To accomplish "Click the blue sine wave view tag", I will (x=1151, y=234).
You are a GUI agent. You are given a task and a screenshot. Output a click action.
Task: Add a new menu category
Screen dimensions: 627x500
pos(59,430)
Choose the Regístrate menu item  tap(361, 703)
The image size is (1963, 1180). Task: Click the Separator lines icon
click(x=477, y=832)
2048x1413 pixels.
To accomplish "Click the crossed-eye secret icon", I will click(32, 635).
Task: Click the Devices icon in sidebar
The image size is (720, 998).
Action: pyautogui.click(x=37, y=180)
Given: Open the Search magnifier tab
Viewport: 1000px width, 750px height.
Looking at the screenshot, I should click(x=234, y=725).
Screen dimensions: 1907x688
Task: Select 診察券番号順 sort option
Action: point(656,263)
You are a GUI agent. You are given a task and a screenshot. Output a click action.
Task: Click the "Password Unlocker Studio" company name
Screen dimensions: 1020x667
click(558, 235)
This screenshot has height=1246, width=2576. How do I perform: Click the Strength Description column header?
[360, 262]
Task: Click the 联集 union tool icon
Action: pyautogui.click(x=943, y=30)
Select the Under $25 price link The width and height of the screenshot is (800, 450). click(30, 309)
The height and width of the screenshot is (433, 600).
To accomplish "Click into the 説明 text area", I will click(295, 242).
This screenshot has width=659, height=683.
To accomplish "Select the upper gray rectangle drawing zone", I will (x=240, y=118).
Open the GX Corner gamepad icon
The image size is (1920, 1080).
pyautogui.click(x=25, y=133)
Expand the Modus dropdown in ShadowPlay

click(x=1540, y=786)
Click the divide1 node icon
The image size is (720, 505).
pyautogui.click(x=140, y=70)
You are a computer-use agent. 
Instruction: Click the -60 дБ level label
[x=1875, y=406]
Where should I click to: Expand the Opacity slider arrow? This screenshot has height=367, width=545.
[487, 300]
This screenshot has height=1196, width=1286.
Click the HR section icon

◆ ◆ ◆ ◆ ◆ ◆ ◆

TASK OBJECTIVE:
Copy out every item above word for word, keeping each line unchanged.

EXERCISE RESPONSE:
To accomplish "Click the blue sine wave view tag", I will (x=1151, y=234).
You are a GUI agent. You are given a task and a screenshot. Output a click action.
Task: Add a new menu category
Screen dimensions: 627x500
pos(59,430)
Choose the Regístrate menu item  tap(361, 703)
The image size is (1963, 1180). Task: Click the Separator lines icon
click(x=477, y=832)
2048x1413 pixels.
To accomplish "Click the crossed-eye secret icon", I will click(32, 635).
Task: Click the Devices icon in sidebar
The image size is (720, 998).
Action: pyautogui.click(x=37, y=180)
Given: Open the Search magnifier tab
Viewport: 1000px width, 750px height.
Looking at the screenshot, I should click(x=234, y=725).
Screen dimensions: 1907x688
Task: Select 診察券番号順 sort option
Action: point(656,263)
You are a GUI agent. You are given a task and a screenshot. Output a click action.
Task: Click the "Password Unlocker Studio" company name
Screen dimensions: 1020x667
click(558, 235)
This screenshot has height=1246, width=2576. How do I perform: Click the Strength Description column header?
[360, 262]
Task: Click the 联集 union tool icon
Action: pyautogui.click(x=943, y=30)
Select the Under $25 price link The width and height of the screenshot is (800, 450). click(30, 309)
The height and width of the screenshot is (433, 600).
To accomplish "Click into the 説明 text area", I will click(295, 242).
This screenshot has width=659, height=683.
To accomplish "Select the upper gray rectangle drawing zone", I will (x=240, y=118).
Open the GX Corner gamepad icon
The image size is (1920, 1080).
pyautogui.click(x=25, y=133)
Expand the Modus dropdown in ShadowPlay

click(x=1540, y=786)
Click the divide1 node icon
The image size is (720, 505).
pyautogui.click(x=140, y=70)
You are a computer-use agent. 
Instruction: Click the -60 дБ level label
[x=1875, y=406]
Where should I click to: Expand the Opacity slider arrow? This screenshot has height=367, width=545.
[487, 300]
This screenshot has height=1196, width=1286.
Click the HR section icon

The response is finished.